River Scene
Frame: 32 x 37 in. (81.3 x 94 cm)
Jan van Goyen was born in Leiden and studied in Haarlem with Esaias van de Velde. He was one of the most important and productive landscape painters of 17th-century Holland. Having encountered financial problems after speculating in tulips, van Goyen worked as an art dealer, collector, auctioneer, estate agent, and appraiser in addition to painting. Extremely prolific, he produced more than 1,200 paintings and over 800 drawings throughout his career.
Although completed in van Goyen’s studio, River Scene is based on drawings made from nature. The painting is marked by tonal unity and a low horizon line, as was common during the 1620s and 1630s. The diagonal line created by the river bluff is typical of van Goyen’s work and was a popular technique used to divide the canvas into two segments. As waterways were important for commerce, transportation, irrigation, and shipping, they were frequently depicted in Dutch art. Van Goyen enhances the viewer’s interest in the scene by the inclusion of a small boat with two figures inside traveling along the river, probably transporting baskets of produce to or from a market.

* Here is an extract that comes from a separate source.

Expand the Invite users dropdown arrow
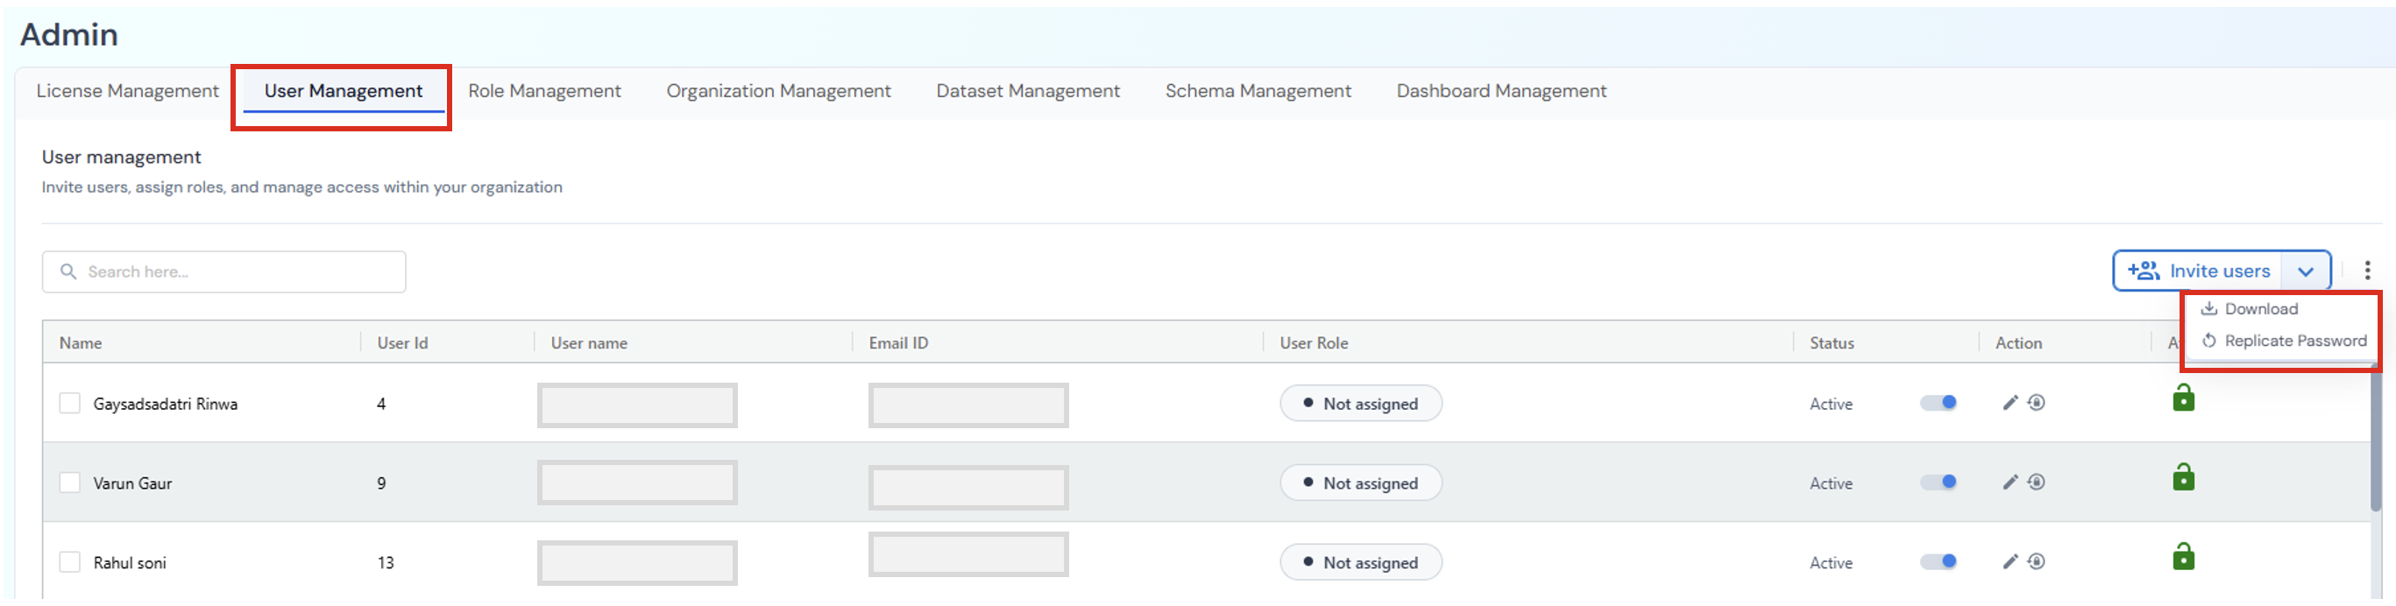coord(2305,271)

Beginning in the 1620s, landscape painting became popular in the Netherlands, and people bought them as enthusiastically as they bought still lifes and genre scenes. A great number of Dutch landscape paintings, like those painted by van Goyen, were produced for the open market. Typically, most emphasize the intimate relationship between humanity and nature through the inclusion of figures: farmers, hunters, herdsmen, and travelers. Here, van Goyen’s charming image shows travelers and a soldier in conversation and at rest by a river.